◆ Task goal: Scan the entries for the word "computer" and return every line that has it.

◆ Record excerpts:
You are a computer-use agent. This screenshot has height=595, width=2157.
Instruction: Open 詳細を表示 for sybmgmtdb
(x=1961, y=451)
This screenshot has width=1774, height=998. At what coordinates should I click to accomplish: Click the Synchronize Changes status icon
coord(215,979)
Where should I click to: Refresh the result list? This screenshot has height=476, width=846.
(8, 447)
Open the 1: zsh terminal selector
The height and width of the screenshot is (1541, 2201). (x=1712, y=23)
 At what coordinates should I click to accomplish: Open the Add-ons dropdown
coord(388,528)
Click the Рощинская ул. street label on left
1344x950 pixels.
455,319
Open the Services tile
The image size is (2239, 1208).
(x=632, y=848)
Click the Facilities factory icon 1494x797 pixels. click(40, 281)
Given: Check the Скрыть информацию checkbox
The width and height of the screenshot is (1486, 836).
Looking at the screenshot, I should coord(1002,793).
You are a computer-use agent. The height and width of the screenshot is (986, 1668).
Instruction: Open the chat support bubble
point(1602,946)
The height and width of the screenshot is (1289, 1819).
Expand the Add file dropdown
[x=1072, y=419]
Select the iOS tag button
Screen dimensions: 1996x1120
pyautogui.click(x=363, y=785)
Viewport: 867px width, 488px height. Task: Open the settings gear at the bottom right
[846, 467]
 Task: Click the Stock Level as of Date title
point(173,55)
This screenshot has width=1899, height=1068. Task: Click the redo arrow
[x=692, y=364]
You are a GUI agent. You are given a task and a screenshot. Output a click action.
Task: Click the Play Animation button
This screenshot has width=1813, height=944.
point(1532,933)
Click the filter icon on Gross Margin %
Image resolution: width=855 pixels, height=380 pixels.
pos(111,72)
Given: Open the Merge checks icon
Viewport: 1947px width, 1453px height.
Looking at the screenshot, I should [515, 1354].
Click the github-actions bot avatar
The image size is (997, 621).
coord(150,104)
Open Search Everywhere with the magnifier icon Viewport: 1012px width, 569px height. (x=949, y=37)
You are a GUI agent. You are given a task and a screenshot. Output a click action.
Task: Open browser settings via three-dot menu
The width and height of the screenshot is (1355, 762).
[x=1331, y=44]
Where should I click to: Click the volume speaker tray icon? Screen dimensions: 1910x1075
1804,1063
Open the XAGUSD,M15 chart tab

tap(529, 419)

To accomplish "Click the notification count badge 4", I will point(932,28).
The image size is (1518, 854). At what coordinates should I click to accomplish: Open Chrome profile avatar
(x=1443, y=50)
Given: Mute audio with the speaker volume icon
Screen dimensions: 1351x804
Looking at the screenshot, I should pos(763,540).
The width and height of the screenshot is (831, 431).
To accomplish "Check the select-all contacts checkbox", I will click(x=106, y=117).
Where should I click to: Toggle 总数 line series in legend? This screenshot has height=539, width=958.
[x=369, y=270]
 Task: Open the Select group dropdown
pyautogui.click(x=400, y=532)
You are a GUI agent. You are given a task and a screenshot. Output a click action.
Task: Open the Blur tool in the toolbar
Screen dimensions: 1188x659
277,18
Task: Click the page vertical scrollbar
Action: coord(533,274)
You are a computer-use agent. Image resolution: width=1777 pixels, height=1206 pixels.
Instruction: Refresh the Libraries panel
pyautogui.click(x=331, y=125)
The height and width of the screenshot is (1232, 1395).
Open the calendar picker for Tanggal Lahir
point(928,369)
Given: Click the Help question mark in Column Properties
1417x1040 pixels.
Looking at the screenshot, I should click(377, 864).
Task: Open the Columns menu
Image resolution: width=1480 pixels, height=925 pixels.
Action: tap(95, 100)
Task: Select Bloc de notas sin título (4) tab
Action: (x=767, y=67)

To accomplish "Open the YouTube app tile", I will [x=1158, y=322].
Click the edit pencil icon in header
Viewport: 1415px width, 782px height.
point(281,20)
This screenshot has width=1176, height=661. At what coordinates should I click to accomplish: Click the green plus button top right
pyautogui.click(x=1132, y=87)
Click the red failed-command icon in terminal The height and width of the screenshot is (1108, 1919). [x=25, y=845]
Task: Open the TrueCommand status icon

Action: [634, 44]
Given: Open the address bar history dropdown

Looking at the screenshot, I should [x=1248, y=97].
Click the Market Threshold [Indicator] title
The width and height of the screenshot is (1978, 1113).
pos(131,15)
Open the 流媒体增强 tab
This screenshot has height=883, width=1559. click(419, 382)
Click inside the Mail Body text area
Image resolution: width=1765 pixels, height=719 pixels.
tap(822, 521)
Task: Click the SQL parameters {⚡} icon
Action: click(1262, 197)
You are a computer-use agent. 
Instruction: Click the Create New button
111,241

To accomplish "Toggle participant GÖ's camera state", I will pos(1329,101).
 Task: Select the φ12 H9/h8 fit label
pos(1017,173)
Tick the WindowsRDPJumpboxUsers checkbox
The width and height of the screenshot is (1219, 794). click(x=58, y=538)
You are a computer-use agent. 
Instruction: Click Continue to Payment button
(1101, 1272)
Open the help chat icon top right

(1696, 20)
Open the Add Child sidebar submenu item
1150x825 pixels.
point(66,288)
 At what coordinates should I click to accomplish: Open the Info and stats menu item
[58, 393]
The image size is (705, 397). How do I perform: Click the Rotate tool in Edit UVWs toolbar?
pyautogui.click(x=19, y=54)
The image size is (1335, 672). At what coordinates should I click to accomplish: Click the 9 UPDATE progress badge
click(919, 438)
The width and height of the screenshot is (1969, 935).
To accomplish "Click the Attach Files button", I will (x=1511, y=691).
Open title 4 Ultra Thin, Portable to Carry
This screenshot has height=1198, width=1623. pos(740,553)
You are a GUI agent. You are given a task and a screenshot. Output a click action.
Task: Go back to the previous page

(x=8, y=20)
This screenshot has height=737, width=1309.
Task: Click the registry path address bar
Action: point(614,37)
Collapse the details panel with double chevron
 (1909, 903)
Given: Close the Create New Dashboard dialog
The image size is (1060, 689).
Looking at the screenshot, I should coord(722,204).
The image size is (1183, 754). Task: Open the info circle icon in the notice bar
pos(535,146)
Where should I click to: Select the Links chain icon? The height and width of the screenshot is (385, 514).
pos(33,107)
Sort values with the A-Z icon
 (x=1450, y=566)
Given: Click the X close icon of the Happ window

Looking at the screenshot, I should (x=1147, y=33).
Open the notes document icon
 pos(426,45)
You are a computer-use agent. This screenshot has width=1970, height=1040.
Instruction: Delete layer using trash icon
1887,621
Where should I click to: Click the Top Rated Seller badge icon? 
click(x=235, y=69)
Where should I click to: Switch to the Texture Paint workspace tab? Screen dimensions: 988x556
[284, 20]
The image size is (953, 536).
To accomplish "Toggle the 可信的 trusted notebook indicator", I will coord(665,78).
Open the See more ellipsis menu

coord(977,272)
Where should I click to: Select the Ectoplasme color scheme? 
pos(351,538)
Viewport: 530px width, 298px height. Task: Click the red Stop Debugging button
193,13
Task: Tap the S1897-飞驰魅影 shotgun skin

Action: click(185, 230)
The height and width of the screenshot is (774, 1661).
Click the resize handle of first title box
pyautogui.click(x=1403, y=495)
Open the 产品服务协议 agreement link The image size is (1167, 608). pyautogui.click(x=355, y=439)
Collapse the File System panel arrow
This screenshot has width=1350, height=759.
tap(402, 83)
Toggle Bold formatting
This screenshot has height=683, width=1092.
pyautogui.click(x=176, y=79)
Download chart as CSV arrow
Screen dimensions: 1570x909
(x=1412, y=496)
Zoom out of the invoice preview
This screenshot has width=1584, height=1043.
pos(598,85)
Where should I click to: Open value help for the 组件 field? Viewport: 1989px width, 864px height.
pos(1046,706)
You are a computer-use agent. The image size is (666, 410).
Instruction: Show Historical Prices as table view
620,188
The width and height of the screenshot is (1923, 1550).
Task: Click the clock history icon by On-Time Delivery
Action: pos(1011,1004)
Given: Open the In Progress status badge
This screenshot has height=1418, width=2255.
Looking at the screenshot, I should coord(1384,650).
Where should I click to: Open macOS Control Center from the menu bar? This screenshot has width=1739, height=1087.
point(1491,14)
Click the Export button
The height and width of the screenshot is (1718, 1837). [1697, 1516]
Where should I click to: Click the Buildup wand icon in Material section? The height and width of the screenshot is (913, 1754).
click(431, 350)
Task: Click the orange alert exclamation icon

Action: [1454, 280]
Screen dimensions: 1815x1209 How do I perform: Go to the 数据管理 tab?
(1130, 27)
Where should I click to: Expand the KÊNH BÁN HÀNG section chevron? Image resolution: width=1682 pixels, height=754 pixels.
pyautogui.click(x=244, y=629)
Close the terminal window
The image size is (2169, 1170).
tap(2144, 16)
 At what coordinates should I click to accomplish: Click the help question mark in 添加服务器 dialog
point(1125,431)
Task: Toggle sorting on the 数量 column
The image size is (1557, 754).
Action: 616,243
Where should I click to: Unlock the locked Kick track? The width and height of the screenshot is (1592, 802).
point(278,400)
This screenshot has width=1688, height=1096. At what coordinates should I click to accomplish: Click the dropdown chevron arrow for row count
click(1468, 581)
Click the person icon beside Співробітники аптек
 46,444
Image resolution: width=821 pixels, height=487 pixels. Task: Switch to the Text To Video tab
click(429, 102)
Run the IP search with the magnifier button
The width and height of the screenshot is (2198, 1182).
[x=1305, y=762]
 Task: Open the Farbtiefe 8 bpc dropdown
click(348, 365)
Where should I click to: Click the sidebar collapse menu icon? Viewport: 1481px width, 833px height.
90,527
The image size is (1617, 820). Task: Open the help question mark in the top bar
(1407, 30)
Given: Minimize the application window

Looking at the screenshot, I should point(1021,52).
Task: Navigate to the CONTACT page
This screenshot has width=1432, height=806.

◆ Exercise output:
You are a computer-use agent. This screenshot has height=595, width=2157.
You are a computer-use agent. The height and width of the screenshot is (986, 1668).
You are a computer-use agent. Image resolution: width=1777 pixels, height=1206 pixels.
You are a computer-use agent. 
You are a computer-use agent. 
You are a computer-use agent. This screenshot has width=1970, height=1040.
You are a computer-use agent. The image size is (666, 410).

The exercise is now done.